Of all the world records that were broken in 2019, there was one that was particularly impressive - at least to us.

No, it was not Jennifer Aniston getting 1 million Instagram followers in 5 hours and 16 minutes after she joined. No, it was not Boar's Head's 150-foot, 400 pound world record charcuterie board. And, no, it was not Eliud Kipchoge's 1:59:40 marathon time.

In our opinion, the most impressive record set in 2019 was John McCurdy's record Donkey Kong score of 1,249,500!

Anyone who is a serious gamer knows that score is absolutely bonkers (you can watch his whole game here to see how he did it!). And if you are a serious gamer, you know only scores on original 1981 arcade machines with four-way joy sticks are considered valid. No computers. No machine emulators. Only the real thing.

DATA SECTION.
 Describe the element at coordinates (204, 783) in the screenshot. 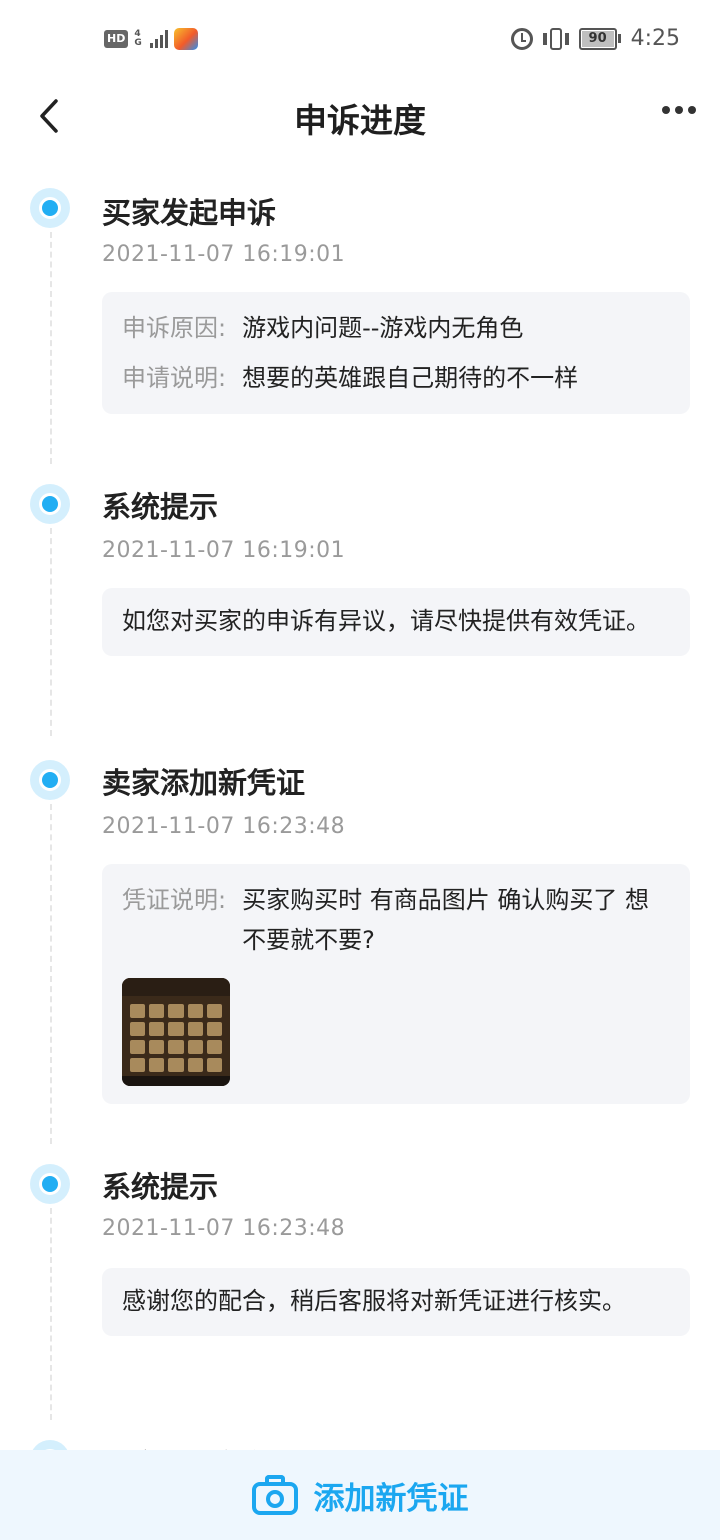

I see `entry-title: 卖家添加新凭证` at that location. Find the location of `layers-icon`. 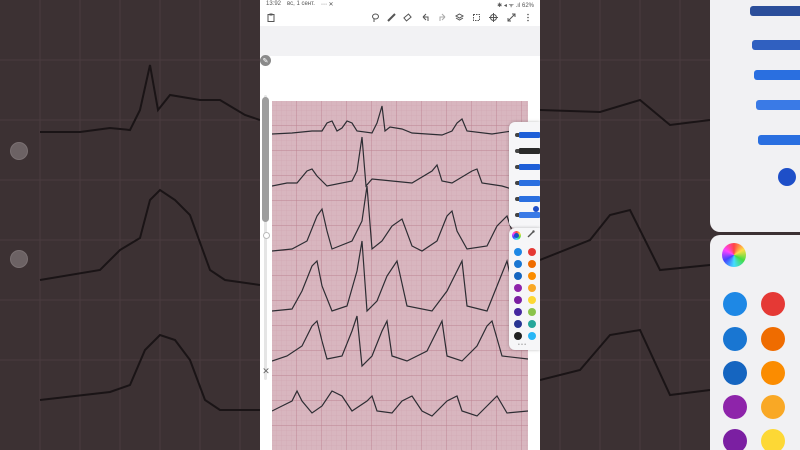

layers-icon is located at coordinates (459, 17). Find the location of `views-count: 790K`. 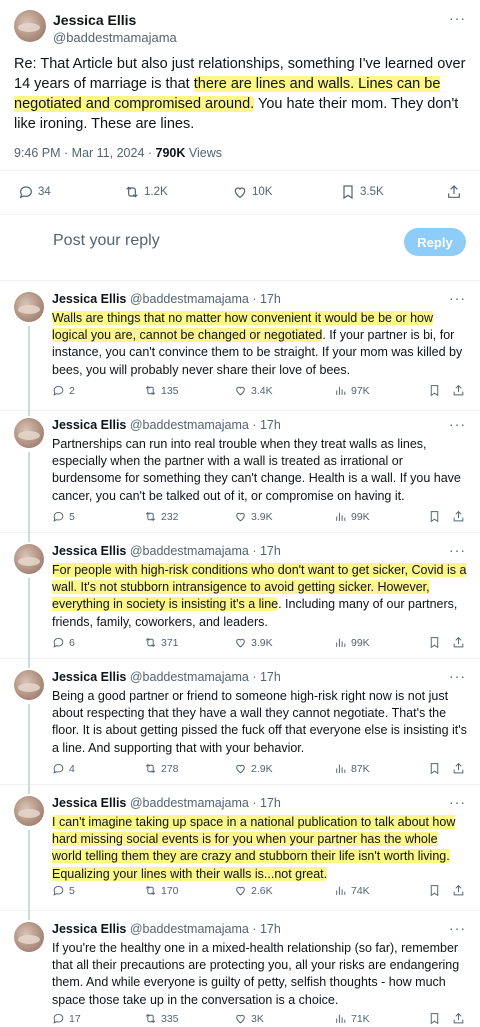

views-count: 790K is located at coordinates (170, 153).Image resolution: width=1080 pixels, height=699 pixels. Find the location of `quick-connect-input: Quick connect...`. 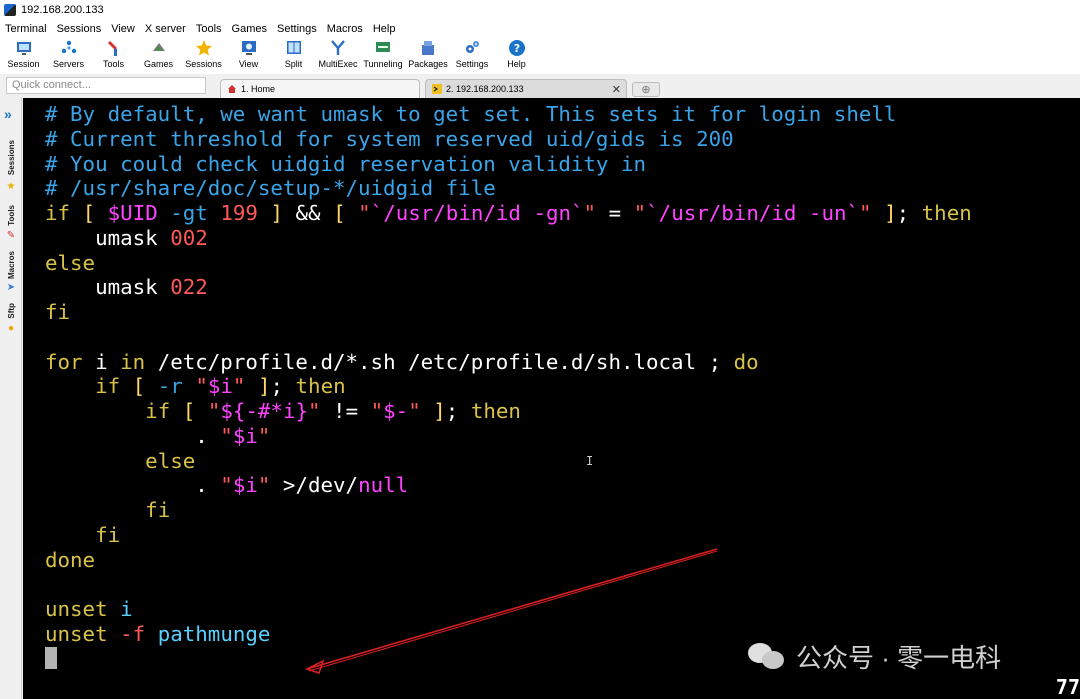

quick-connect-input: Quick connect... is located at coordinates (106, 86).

---

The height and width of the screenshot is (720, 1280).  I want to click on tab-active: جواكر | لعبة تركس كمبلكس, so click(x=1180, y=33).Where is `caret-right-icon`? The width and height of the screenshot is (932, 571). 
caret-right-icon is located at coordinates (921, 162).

...

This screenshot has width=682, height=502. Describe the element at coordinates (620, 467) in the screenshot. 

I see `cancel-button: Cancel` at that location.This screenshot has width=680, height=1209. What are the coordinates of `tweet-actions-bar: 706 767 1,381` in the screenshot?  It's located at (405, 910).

WHAT TO DO.
[A] Quote the Donkey Kong record passage word for word, starting with "No, it was not Jennifer" and going on through "the real thing.".
[B] Answer these questions using the Donkey Kong record passage:
(i) How long did it take Jennifer Aniston to reach 1 million Instagram followers after joining?
(ii) What was John McCurdy's record Donkey Kong score?
(iii) What kind of joystick must an original 1981 arcade machine have for a score to count as valid?
[C] Proceed with the Donkey Kong record passage from its last sentence onward.
The entries come from a separate source.

ANSWER LIST.
[A]
No, it was not Jennifer Aniston getting 1 million Instagram followers in 5 hours and 16 minutes after she joined. No, it was not Boar's Head's 150-foot, 400 pound world record charcuterie board. And, no, it was not Eliud Kipchoge's 1:59:40 marathon time.

In our opinion, the most impressive record set in 2019 was John McCurdy's record Donkey Kong score of 1,249,500!

Anyone who is a serious gamer knows that score is absolutely bonkers (you can watch his whole game here to see how he did it!). And if you are a serious gamer, you know only scores on original 1981 arcade machines with four-way joy sticks are considered valid. No computers. No machine emulators. Only the real thing.

[B]
(i) 5 hours and 16 minutes
(ii) 1,249,500
(iii) A four-way joystick

[C]
The competition for the highest Donkey Kong score, of course, started right after the game came out (you know you competed with your friends!), but it really took on new popularity after the incredible 2007 documentary The King of Kong: A Fistful of Quarters came out. The film follows Steve Weibe and his attempt to capture the high score from the previous record holder, Billy Mitchell (a controversial figure who the New York Times describes as a "hot-sauce entrepreneur and former champion known for his thumbs-up poses and patriotic ties"). To say it started a whole new generation of Donkey Kong players is an understatement. Below is a timeline of Donkey Kong world records since the game's inception:

Don't worry, the fact that the U.S. equity market also hit a "world record" in 2019 is not lost on us either. Capital markets truly put in an amazing year; below are the 2019 1-year total returns for each asset class we track:

The fact that every asset class except for cash returned more than 5% is extraordinary and extraordinarily rare. Ned Davis Research put out a very interesting chart below highlighting the awesomeness of 2019:

Going back to 1970, each bar in the chart represents a year of asset class returns for the S&P 500 (U.S. large cap stocks), the Russell 2000 (U.S. small cap stocks), MSCI EAFE (foreign developed stocks), MSCI Emerging Markets (emerging markets), Barclays Long-Term Treasury Bond (Treasury bonds), Barclays U.S. Aggregate Bond (multi-sector bonds), S&P GSCI (commodities), and REIT Total Return (real estate) indices. The blue dash represents the best returning asset class for the year, and the red dash the worst asset class. The green diamond represents the median return of the eight asset classes. The gray dashed line running horizontal represents the average annual aggregate return of the eight asset classes back to 1970.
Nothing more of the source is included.